明治時代、ある県で宮様の行幸が行なわれることになった。

ある警官が先導バイクという名誉ある任務を仰せつかる。

ところが当日、道を間違える不祥事を起こしてしまう。

じゅうぶん頭に入っている道を。まさかのミス。

警官は自殺に追い込まれた。そういう時代だった。

月日が過ぎ、敗戦を経て、宮様は地位を追われ民間人となった。

元宮様は事業に次々と失敗、財産を失った。

いっぽう、自殺した警官の息子は、人の嫌がる仕事や闇仕事で

苦労して大金を貯めた。息子は身元を隠し、元宮様に接近。

息子は、元宮様の地位を再度持ち上げる。

それは息子が心に秘めた、元宮様への復讐に必要な要素だった。

彼は復讐の機会を待った。そしてついにその機会が来て、

息子は長年の怨念を晴らしたかに思えたが……

感想

清張先生の皮肉テイスト全開の作品。

人生は皮肉なものという人生観が清張先生らしい。
推理ものでないところも良し。

清張短編ベスト作品に推したい出来。

 

「陰謀将軍」

足利義昭は将軍の正統な後継者のはずだったが、

家臣の裏切りに遭い、立場を失った。
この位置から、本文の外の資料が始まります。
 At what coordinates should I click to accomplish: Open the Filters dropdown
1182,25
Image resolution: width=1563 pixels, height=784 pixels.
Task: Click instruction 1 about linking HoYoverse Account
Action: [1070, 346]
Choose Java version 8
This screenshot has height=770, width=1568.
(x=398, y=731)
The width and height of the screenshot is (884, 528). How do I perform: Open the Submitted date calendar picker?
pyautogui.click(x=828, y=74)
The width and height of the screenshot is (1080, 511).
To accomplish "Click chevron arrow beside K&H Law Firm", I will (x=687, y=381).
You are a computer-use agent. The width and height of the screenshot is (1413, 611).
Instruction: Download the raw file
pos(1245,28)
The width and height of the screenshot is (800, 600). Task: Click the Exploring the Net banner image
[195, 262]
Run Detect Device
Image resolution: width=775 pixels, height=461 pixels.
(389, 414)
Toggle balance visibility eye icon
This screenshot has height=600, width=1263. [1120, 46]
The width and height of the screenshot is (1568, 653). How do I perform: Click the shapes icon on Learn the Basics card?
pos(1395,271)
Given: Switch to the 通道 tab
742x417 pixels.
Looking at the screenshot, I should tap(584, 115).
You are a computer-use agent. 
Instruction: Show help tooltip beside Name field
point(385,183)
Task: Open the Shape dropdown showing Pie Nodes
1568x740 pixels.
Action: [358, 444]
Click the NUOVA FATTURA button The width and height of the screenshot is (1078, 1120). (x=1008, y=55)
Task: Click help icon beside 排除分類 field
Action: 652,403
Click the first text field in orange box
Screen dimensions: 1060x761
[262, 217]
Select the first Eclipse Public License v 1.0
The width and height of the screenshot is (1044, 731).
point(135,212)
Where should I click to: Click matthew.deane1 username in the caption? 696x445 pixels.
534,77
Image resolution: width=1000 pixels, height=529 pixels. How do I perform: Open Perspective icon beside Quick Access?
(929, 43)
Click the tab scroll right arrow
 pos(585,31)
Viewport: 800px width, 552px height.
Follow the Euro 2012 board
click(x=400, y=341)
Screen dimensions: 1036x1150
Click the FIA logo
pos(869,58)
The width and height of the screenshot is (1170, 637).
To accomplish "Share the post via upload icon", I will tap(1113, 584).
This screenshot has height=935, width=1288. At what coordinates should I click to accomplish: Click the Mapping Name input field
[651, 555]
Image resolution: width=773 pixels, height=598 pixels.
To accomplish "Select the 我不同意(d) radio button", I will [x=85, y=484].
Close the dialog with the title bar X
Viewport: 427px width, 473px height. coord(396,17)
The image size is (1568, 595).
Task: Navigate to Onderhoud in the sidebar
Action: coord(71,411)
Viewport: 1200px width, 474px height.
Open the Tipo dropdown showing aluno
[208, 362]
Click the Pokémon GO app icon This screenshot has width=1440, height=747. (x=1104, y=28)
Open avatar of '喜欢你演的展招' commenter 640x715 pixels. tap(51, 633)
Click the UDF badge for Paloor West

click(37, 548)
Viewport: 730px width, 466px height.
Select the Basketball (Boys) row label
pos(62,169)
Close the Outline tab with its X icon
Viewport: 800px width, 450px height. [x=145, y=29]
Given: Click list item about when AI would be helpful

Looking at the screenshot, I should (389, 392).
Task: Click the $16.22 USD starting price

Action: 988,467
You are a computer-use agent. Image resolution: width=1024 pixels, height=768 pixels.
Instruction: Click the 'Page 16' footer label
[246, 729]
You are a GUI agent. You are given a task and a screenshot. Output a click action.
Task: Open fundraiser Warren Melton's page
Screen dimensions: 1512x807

復権を求めて、

各地の有力者を訪ね歩き、頼りになる者を探す。

しかし力になってくれる人は見つからない。

そんなある日、義昭は織田信長に出会った。

織田は義昭を盛り立て、征夷大将軍の地位に就かせてくれた。

義昭は喜ぶが、やがて信長に利用されていることに気づき、

今度は信長を失脚させようと策謀を巡らせ始める。